Suppose we have stored \(n\) keys in a hash table of size \(m\), with collisions resolved by chaining, and that we know the length of each chain, including the length L of the longest chain. Describe a procedure that selects a key uniformly at random from among the keys in the hash table and returns it in expected time \(O(L \cdot (1 + 1/\alpha))\).

Start by randomly selecting one of the \(m\) slots in the hash table. Let \(n_k\) indicate the number of elements stored in slot \(T[k]\). Next, pick a random integer \(x\) from between \(1\) and \(L\). If the chosen \(x < n_j\), then we return the \(x^{th}\) element from that list. Otherwise repeat this process. This will ultimately result in selecting some element in the hash table with equal probability across all elements of being selected: \(1/mL\).

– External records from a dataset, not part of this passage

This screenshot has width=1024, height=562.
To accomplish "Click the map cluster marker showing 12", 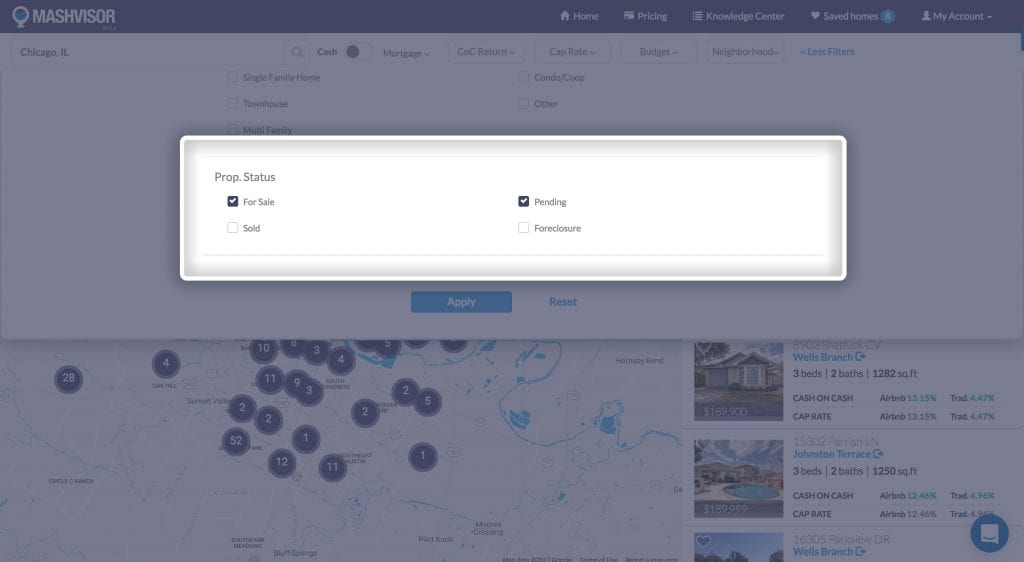I will point(282,462).
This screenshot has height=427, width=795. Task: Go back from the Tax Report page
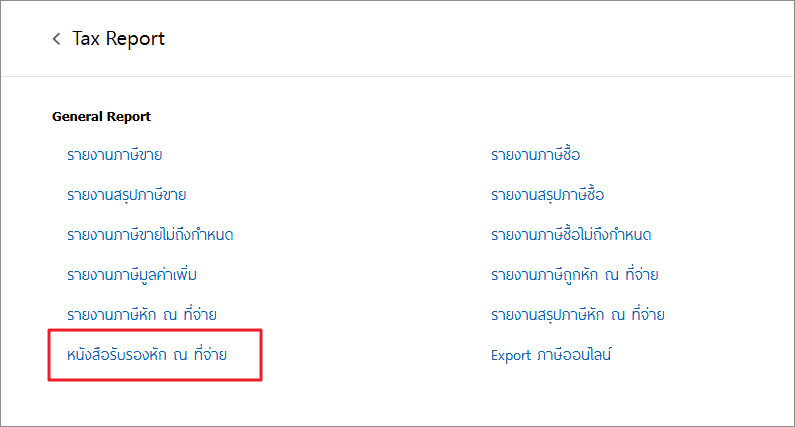(x=56, y=39)
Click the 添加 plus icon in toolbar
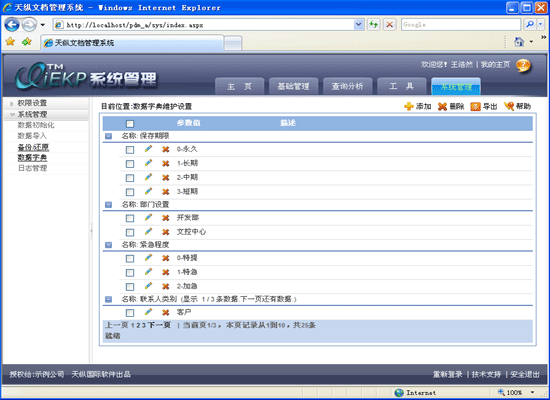Viewport: 550px width, 400px height. [x=409, y=106]
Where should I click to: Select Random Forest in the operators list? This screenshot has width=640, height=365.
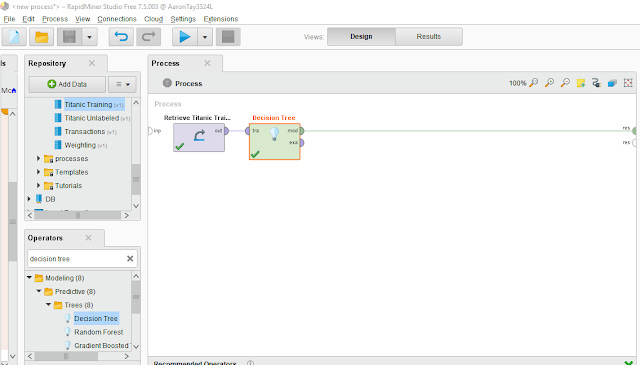[x=98, y=332]
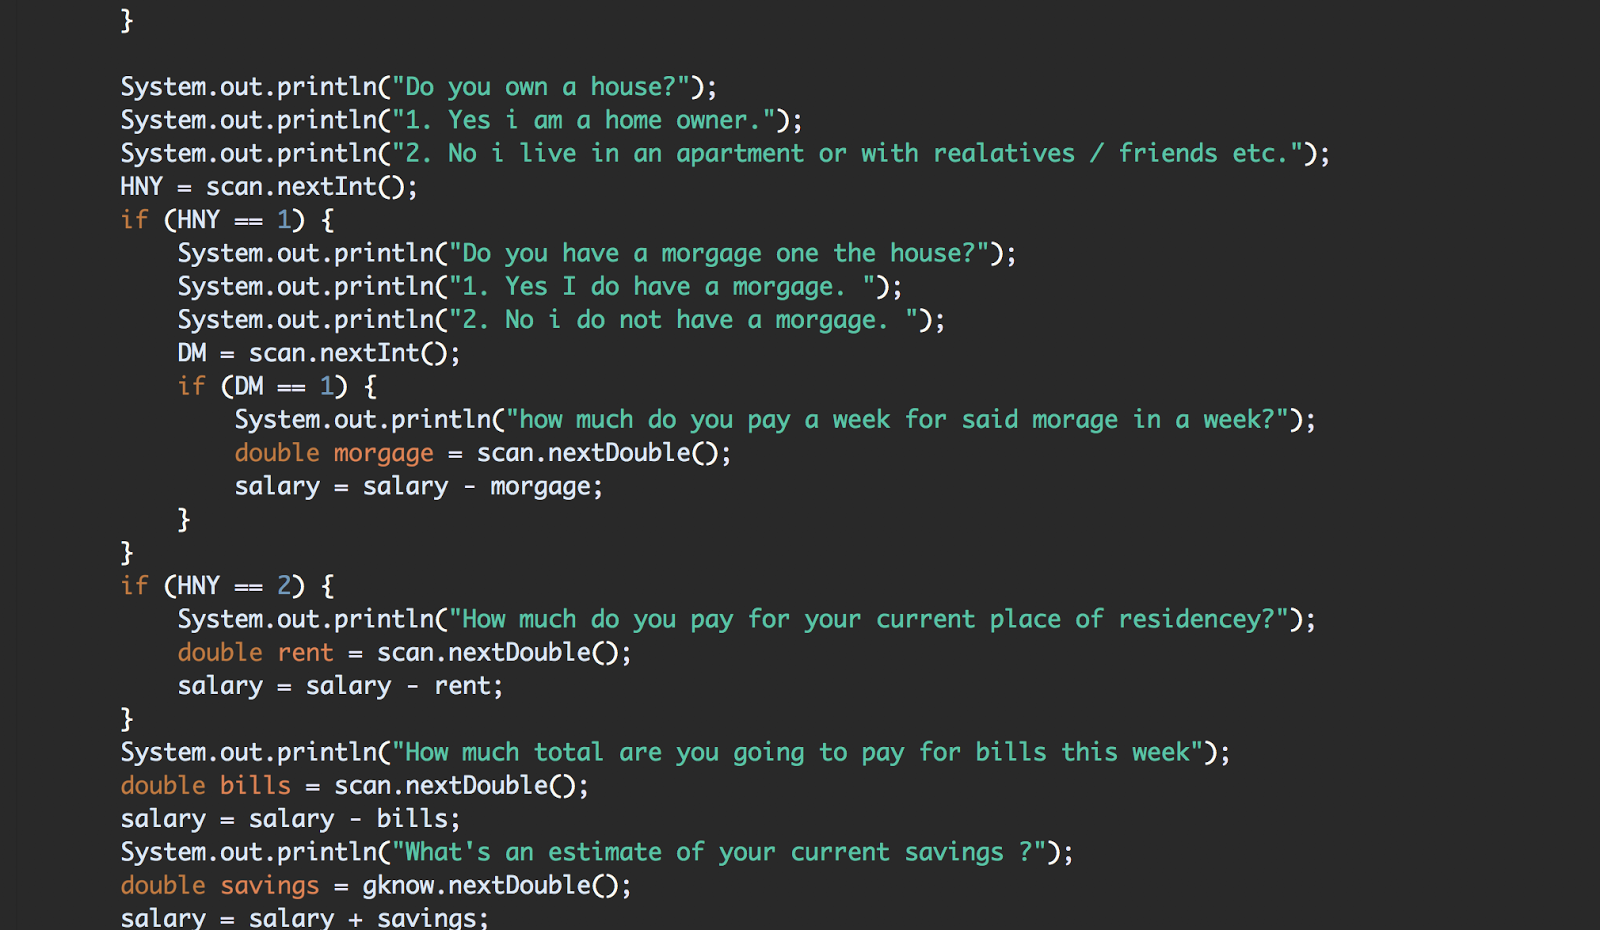Click the "Do you have a morgage" string
Screen dimensions: 1600x930
click(x=719, y=254)
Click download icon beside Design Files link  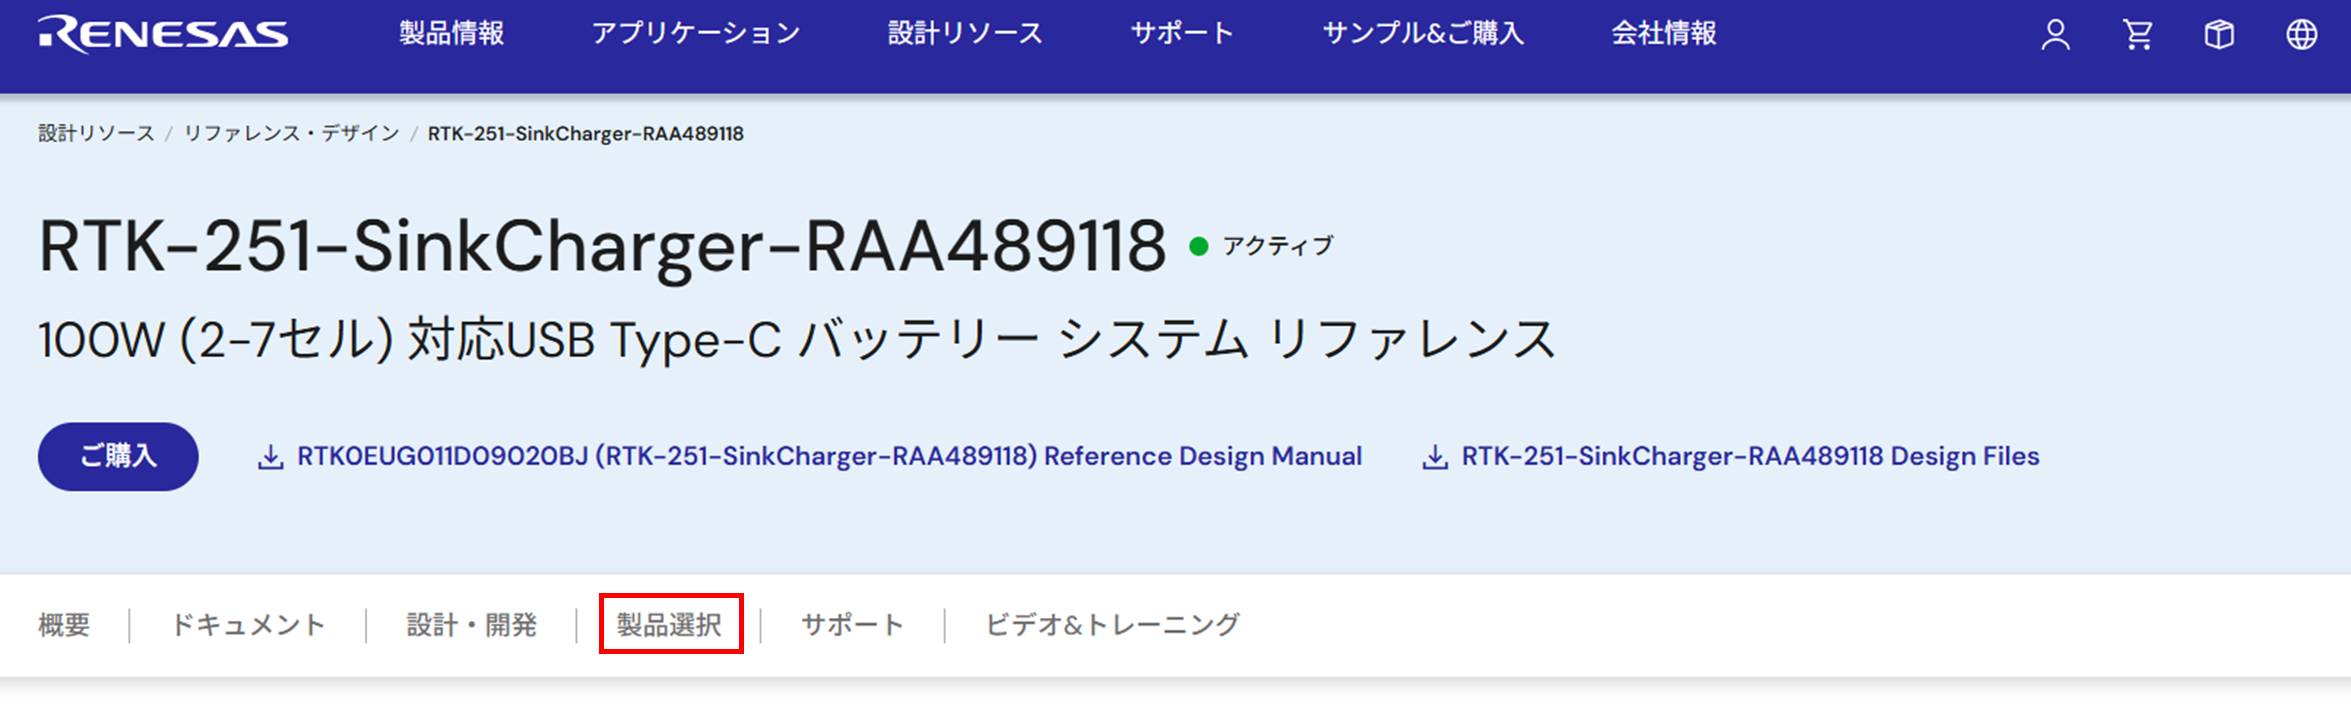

Let \(X\) be the random variable which counts the number of times we must repeat this process before we stop and let \(p\) be the probability that we return some value on a given attempt. Then we know that \(E[X] = p(1+ \alpha) + (1 - p)( 1 + E[X])\) since we’d expect to take \(1+\alpha\) attempts to reach an element on the list, and since we know how many elements are on each list, if the element doesn’t exist we’ll know right away. So we have \(E[X] = \alpha + \frac{1}{p}\). The probability of picking any particular element of \(T\) is \(\frac{n}{mL} = \frac{\alpha}{L}\). Therefore, we have:

\[\begin{align*} E[X] &= \alpha + \frac{L}{\alpha} \\ &= L(\frac{\alpha}{L} + \frac{1}{\alpha}) \\ &= O(L(1 + \frac{1}{\alpha})) \\ \end{align*}\]

since \(\alpha < L\)